TTP’s fate is no better, since it won’t make it through Congress before the end of the Presidency either. Unfortunately, the tone of the Presidential Election campaign has turned against trade integration, as many parts of American society feel they aren’t sharing in US growth and blame cheap competition from China and elsewhere. In its World Economic Outlook, published alongside the annual meetings, the IMF suggests that the positive case for trade as a driver of global innovation, growth and prosperity is not being heard. It highlights a rise in protectionism as the biggest threat to the world economy.

Trade will spur innovation

Despite pessimism in the corridors of power on delivering more trade deals, businesses were clear on the benefits. The manufacturers I met saw openness to trade and competition from around the world as a spur to innovation. I was struck by how similar their outlook and concerns are to those of their counterparts in the UK. Manufacturers in the US want an open approach with a focus on getting the basics right, to ensure that the US is competitive in a global economy. But they worry that investment is being held back by fears about the political future.

They told me how hard it was to find young people with the right skills for a rapidly changing manufacturing industry. Traditional images of jobs in sawmills or greasy car assembly plants take a long time to fade, but there is a real need to showcase the wave of innovation that is transforming what a career in manufacturing is all about, through robotics, nanotechnology, 3D printing and artificial intelligence.

In the US, the tremendous growth in shale gas technology is also driving a revival in the chemicals and engineering industry. And with the US facing corporate tax rates at some 40 per cent - by far the highest in the G7 - they do look with some envy on the UK’s corporate tax roadmap for rates falling to 17 per cent. With such focus on uncertainty, it’s important to remember some of the UK’s competitive advantages as a place to do business - we’re ranked sixth in the world on the ease of doing business by the World Bank.

The role of infrastructure

Turning away from free trade with America’s partners has featured heavily in the Republican campaign for the White House President, but at least both candidates agree on infrastructure investment. Even more than in the UK, the US is being held back by infrastructure that is out of date.
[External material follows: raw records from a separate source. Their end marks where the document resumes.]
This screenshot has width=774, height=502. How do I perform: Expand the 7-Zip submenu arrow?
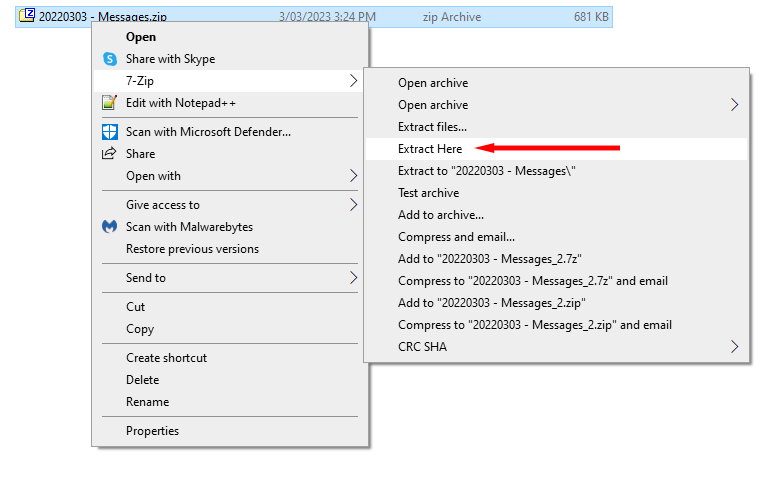[x=353, y=81]
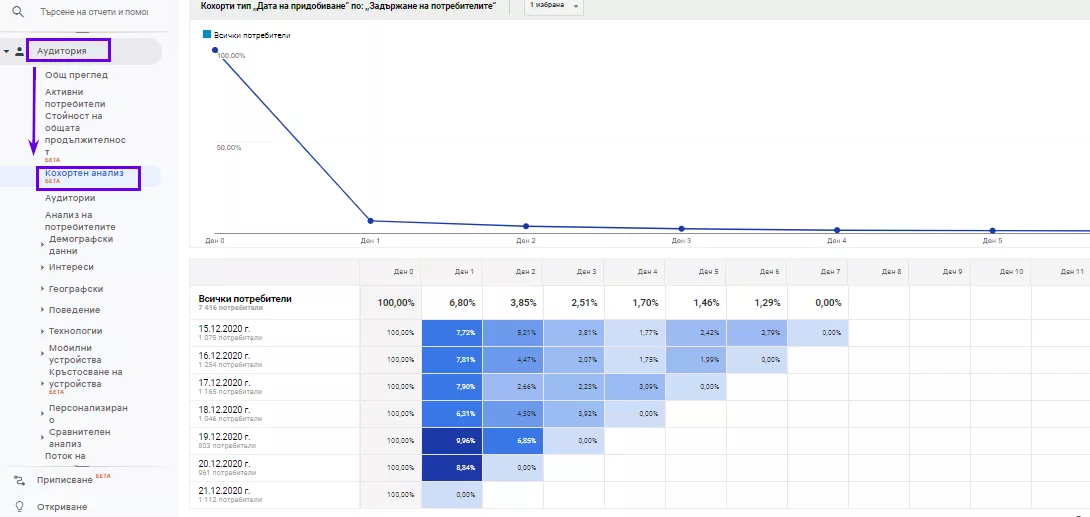Click the Приписване attribution icon
1090x517 pixels.
pos(19,479)
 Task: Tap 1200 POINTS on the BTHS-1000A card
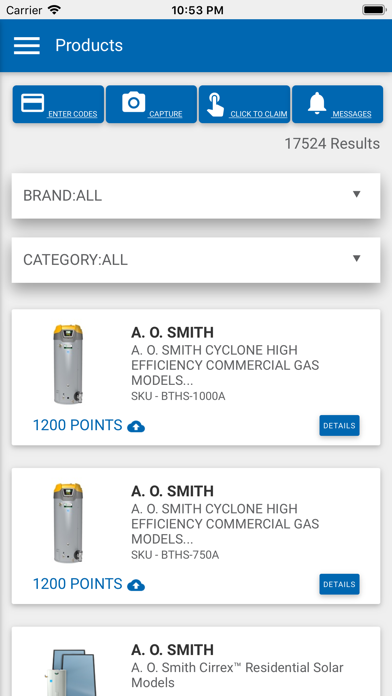78,425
Arriving in Dulles airport, shuttled to the main terminal on rusty transport buses that rise up and down on accordion-like legs, you could be forgiven for thinking you were on the set of The Empire Strikes Back rather than landing in the capital of the world’s largest economy. Like the UK, the US needs to see better connections between its mid-size cities, proper connections between its airport hubs and nearby cities and a step up in the maintenance of its roads.

Of course, the talk of the town was Brexit. That Article 50 will be triggered by March has really brought home to many Americans that the UK will actually be leaving the European Union. The US is the UK’s biggest trading partner outside of the EU, and many wanted to know whether goods will be prioritised in the negotiations, and what will happen with financial services.

The Prime Minister’s timetable for action has sharpened minds but there’s bewilderment around some of the comments about foreign workers and foreign investment. The Government is sending mixed signals about whether it really is open for business. The sombre attitude on the terraces in DC, reflecting on both a very divisive Presidential campaign and discontent with globalisation, is a stark reminder that the road ahead is not going to be smooth.